[ABOUT THIS TASK] The lines below should be written out again in full, exactly as they are.

(Records from a collection)
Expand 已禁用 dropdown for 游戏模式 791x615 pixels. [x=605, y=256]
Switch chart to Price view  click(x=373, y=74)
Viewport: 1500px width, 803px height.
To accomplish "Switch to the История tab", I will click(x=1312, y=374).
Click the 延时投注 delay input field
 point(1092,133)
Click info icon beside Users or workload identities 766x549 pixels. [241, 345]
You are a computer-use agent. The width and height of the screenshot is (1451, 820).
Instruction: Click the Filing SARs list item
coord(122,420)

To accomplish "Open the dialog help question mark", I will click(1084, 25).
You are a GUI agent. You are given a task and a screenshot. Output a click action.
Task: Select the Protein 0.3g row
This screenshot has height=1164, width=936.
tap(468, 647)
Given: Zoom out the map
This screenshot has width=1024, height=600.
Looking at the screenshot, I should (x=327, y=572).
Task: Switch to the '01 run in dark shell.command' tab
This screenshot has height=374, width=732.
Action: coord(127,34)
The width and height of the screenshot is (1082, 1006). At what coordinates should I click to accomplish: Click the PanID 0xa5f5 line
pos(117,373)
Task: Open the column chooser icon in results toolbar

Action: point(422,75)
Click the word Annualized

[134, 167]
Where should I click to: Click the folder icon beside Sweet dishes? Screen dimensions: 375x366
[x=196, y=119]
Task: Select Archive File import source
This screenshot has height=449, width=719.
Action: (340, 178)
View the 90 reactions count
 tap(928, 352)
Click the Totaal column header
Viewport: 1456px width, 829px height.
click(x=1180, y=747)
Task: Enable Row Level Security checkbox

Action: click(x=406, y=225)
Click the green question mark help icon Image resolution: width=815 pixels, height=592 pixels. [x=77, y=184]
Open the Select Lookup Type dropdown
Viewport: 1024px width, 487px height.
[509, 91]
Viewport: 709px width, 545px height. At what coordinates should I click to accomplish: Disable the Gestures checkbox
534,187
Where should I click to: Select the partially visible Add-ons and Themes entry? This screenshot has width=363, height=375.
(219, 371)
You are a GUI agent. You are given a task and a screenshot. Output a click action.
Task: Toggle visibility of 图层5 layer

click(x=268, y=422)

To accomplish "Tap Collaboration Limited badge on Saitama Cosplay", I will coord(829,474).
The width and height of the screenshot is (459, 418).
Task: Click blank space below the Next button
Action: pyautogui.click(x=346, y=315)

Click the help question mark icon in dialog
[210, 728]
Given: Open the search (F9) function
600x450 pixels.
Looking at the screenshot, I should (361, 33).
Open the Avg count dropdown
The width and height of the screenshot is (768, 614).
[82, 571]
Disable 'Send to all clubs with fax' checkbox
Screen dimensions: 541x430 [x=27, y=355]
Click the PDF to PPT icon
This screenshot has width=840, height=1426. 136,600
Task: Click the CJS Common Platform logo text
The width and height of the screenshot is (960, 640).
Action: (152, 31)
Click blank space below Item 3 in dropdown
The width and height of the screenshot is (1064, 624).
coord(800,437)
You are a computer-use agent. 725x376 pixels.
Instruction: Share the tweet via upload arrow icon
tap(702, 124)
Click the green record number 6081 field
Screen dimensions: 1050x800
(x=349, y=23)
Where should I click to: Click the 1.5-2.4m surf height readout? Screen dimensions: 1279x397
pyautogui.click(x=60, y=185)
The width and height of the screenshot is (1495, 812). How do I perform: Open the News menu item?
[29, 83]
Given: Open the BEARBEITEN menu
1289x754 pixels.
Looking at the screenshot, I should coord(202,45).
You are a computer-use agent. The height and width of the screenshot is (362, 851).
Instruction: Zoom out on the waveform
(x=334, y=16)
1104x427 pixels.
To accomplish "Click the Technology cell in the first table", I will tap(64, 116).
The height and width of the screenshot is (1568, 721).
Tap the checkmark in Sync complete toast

[FINISHED EXERCISE]
Expand 已禁用 dropdown for 游戏模式 791x615 pixels. [x=605, y=256]
Switch chart to Price view  click(x=373, y=74)
Viewport: 1500px width, 803px height.
To accomplish "Switch to the История tab", I will click(x=1312, y=374).
Click the 延时投注 delay input field
 point(1092,133)
Click info icon beside Users or workload identities 766x549 pixels. [241, 345]
You are a computer-use agent. The width and height of the screenshot is (1451, 820).
Instruction: Click the Filing SARs list item
coord(122,420)

To accomplish "Open the dialog help question mark", I will click(1084, 25).
You are a GUI agent. You are given a task and a screenshot. Output a click action.
Task: Select the Protein 0.3g row
This screenshot has height=1164, width=936.
tap(468, 647)
Given: Zoom out the map
This screenshot has width=1024, height=600.
Looking at the screenshot, I should (x=327, y=572).
Task: Switch to the '01 run in dark shell.command' tab
This screenshot has height=374, width=732.
Action: coord(127,34)
The width and height of the screenshot is (1082, 1006). At what coordinates should I click to accomplish: Click the PanID 0xa5f5 line
pos(117,373)
Task: Open the column chooser icon in results toolbar

Action: point(422,75)
Click the word Annualized

[134, 167]
Where should I click to: Click the folder icon beside Sweet dishes? Screen dimensions: 375x366
[x=196, y=119]
Task: Select Archive File import source
This screenshot has height=449, width=719.
Action: (340, 178)
View the 90 reactions count
 tap(928, 352)
Click the Totaal column header
Viewport: 1456px width, 829px height.
click(x=1180, y=747)
Task: Enable Row Level Security checkbox

Action: click(x=406, y=225)
Click the green question mark help icon Image resolution: width=815 pixels, height=592 pixels. [x=77, y=184]
Open the Select Lookup Type dropdown
Viewport: 1024px width, 487px height.
[509, 91]
Viewport: 709px width, 545px height. At what coordinates should I click to accomplish: Disable the Gestures checkbox
534,187
Where should I click to: Select the partially visible Add-ons and Themes entry? This screenshot has width=363, height=375.
(219, 371)
You are a GUI agent. You are given a task and a screenshot. Output a click action.
Task: Toggle visibility of 图层5 layer

click(x=268, y=422)

To accomplish "Tap Collaboration Limited badge on Saitama Cosplay", I will coord(829,474).
The width and height of the screenshot is (459, 418).
Task: Click blank space below the Next button
Action: pyautogui.click(x=346, y=315)

Click the help question mark icon in dialog
[210, 728]
Given: Open the search (F9) function
600x450 pixels.
Looking at the screenshot, I should (361, 33).
Open the Avg count dropdown
The width and height of the screenshot is (768, 614).
[82, 571]
Disable 'Send to all clubs with fax' checkbox
Screen dimensions: 541x430 [x=27, y=355]
Click the PDF to PPT icon
This screenshot has width=840, height=1426. 136,600
Task: Click the CJS Common Platform logo text
The width and height of the screenshot is (960, 640).
Action: (152, 31)
Click blank space below Item 3 in dropdown
The width and height of the screenshot is (1064, 624).
coord(800,437)
You are a computer-use agent. 725x376 pixels.
Instruction: Share the tweet via upload arrow icon
tap(702, 124)
Click the green record number 6081 field
Screen dimensions: 1050x800
(x=349, y=23)
Where should I click to: Click the 1.5-2.4m surf height readout? Screen dimensions: 1279x397
pyautogui.click(x=60, y=185)
The width and height of the screenshot is (1495, 812). How do I perform: Open the News menu item?
[29, 83]
Given: Open the BEARBEITEN menu
1289x754 pixels.
Looking at the screenshot, I should coord(202,45).
You are a computer-use agent. The height and width of the screenshot is (362, 851).
Instruction: Zoom out on the waveform
(x=334, y=16)
1104x427 pixels.
To accomplish "Click the Technology cell in the first table", I will tap(64, 116).
The height and width of the screenshot is (1568, 721).
Tap the checkmark in Sync complete toast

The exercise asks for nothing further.